5.  What is the “Fifth Pillar”?

Traditionally, four pillars were considered fundamental to an effective AML program: (i) a system of internal controls; (ii) designation of an AML/BSA Compliance Officer; (iii) training; and (iv) testing and auditing. The Final Rule added a fifth pillar which requires covered institutions to understand the nature and purpose of relationships to develop a customer risk profile, conduct ongoing monitoring for reporting suspicious transactions, and, using a risk-based approach, maintain and update customer information.

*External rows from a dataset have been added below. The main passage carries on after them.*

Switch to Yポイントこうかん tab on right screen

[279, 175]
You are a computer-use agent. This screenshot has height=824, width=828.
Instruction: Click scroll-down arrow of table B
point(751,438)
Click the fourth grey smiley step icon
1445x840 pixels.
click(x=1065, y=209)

FinCEN acknowledges that it is unlikely that a change in beneficial ownership will be identified through transaction monitoring. However, if you learn of information about the customer that is relevant to re-assessing the customer’s risk, you must update the customer information, including beneficial ownership information.

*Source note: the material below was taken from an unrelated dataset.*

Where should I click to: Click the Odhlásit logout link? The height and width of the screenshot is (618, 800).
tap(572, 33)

The Final Rule does not require you to update beneficial ownership information on a continuous or periodic basis: “the obligation for identification and verification should be considered a snapshot at the time that a new account is opened, not a continuous obligation.” Thus, updates to beneficial ownership should be event-driven as part of normal monitoring.

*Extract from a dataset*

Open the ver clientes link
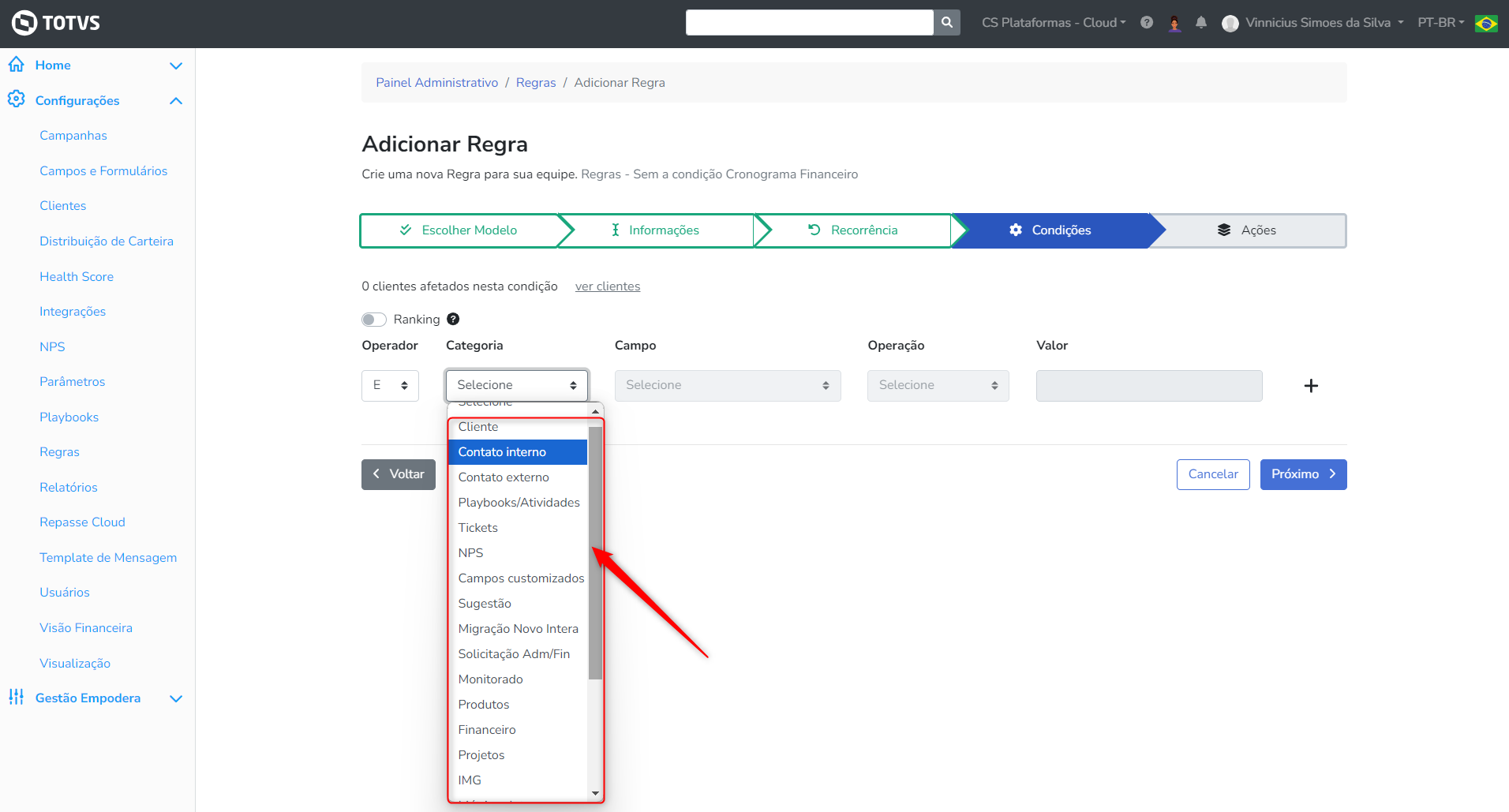The width and height of the screenshot is (1509, 812). [x=608, y=286]
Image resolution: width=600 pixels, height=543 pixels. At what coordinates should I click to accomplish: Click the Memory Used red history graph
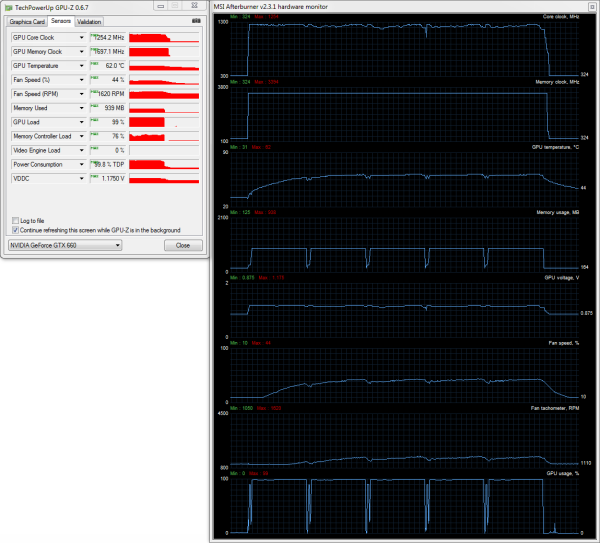point(164,107)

6.  How can you get ready?

The implementation date is less than a year away – here are just some of the steps you need to take and the questions you need to be asking:

  • Determine what business lines and departments will be impacted by the Final Rule.
  • Review your risk assessment methodologies taking into account the beneficial ownership and CDD requirements.
    • Refine your AML-specific risk appetite statements accordingly.
    • Will your risk assessment impact your acceptance of customers with complex business structures or relationships?
  • Update and evaluate your current CIP, verification and ongoing monitoring policies. These include:
    • BSA Policy
    • OFAC Policy
    • CIP/New Account Opening Policies
      • When updating your current CIP policies and procedures, will you re-write the section of your policies to include beneficial ownership or create a separate CIP section for beneficial ownership?
      • Many financial institutions already identify persons who own at least 10% of a legal entity customer. If you currently identify beneficial owners at a lower ownership percentage, will you change your policy as the result of the regulation? What does your risk assessment tell you?
  • Update and evaluate the following procedures:
    • New Account Opening Procedures
    • Suspicious Activity Monitoring Procedures
    • CTR Aggregation Procedures
    • Onboarding Processes and Procedures
      • What will you collect?
      • Will you conduct CIP on signatories?
      • If you use a vendor to conduct verification, will they be able to verify up to six people (up to four under the ownership prong, one under the control prong, and one signatory)?
      • Are there sufficient lines available to enter beneficial ownership information?
      • Have you updated your relationship codes?
      • Will you restrict an account if you are unable to verify one or more beneficial owners?
      • Will you leverage individual CIP information where the customer is also a beneficial owner of a covered legal entity?
      • Will new vendors and/or technology solutions be needed?
  • Update your training programs to help ensure consistent understanding of the Final Rule and associated red flags.
    • Customers will have questions. Do you have an easy-to-understand definition of “beneficial owner?”
    • How will you determine whether a new customer is a “legal entity” subject to the Final Rule?
  • Update the following forms:
    • Signature Card
    • Certification Form
      • Will you use FinCEN’s form or create your own?
    • New Account Worksheets

This checklist only scratches the surface of the changes you will need to implement in order to be prepared by the May 11, 2018 compliance date. And remember, as with any other aspect of BSA/AML, federal functional regulators may impose their own, additional supervisory expectations.